Funded with $15 million in commitments provided by three venture capitalist firms, a research institute and a real estate company, Seattle-based Accelerator is setting its wheels into motion.
"We already have a consortium involved in this project that is unique and pretty highpowered," Accelerator President and CEO Carl Weissman told BioWorld Today, making note of the biotech-based pedigree of all players in the enterprise. "Bringing all of these different assets together, I think you have what we hope is the complete picture."
The Institute for Systems Biology figures prominently in the partnership. Leroy Hood runs the show as the Seattle-based institute's president, and as a board member at Accelerator his input will prove crucial in Accelerator's drive to foster young companies.
"ISB and Lee Hood are probably the keys to this whole thing," Weissman said. "Access to Lee, his vision and his sense for which technologies are going to be the most successful and important in biotech, and his faculty and its ability to identify and evaluate technologies and support development, are all critical to Accelerator's success."
Relying in large part on Hood's direction, Accelerator will tap technologies, ideas and entrepreneurs over the next three years to provide seed funding for six to eight companies. With facilities provided by Alexandria Real Estate Equities Inc., a Pasadena, Calif.-based business that develops office space and laboratory combinations, early stage firms will have space where they can set up shop from the start.
"We will have the capability to provide more space for Accelerator-backed companies that are successful and expanding," Weissman explained, noting the property's strategic location. Accelerator is based in the South Lake Union area of the Emerald City, a locale notable given its proximity to the institute, the University of Washington and the Fred Hutchinson Cancer Research Center. He also pointed to the district's development at the center of a biotech campus backed by the local government in partnership with Microsoft Corp. co-founder Paul Allen.
Accelerator's venture capital backers are familiar names in the industry - Boston-based MPM Capital led the financing, with additional contributions from Chicago-based ARCH Venture Partners and Menlo Park, Calif.-based Versant Ventures.

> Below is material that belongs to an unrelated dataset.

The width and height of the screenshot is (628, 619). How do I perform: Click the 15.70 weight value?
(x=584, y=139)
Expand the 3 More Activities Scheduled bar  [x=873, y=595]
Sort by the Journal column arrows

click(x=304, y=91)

"The involvement of the venture capitalists involves not only money," Weissman said, "but these are people who have long track records for building some of the best biotech companies."
Accelerator's board also includes Weissman, an MPM partner himself, as well as Michael Steinmetz, another MPM partner, and Bob Nelson, managing director at ARCH. Versant's Brian Atwood and Joel Marcus will serve as board observers.
But Weissman is charged with the early task of sifting through potential fits with Accelerator's incubatory purpose. Still the lone staff member at Accelerator, he said he would spend time reviewing early stage companies and technologies already on the radar screens at the venture firms or looking to attract Hood's interest.
"The biggest issue is actually separating the interesting stuff from the uninteresting stuff," Weissman said. "And I'm still going to be out there trying to identify things. I've found that it's often true that academic scientists don't often realize what they have."
In time he will develop a staff at Accelerator to aid in its mission to pluck potentially valuable entities and provide early direction.
"With me and this group of people, we should really be able to identify those nuggets of gold," Weissman said.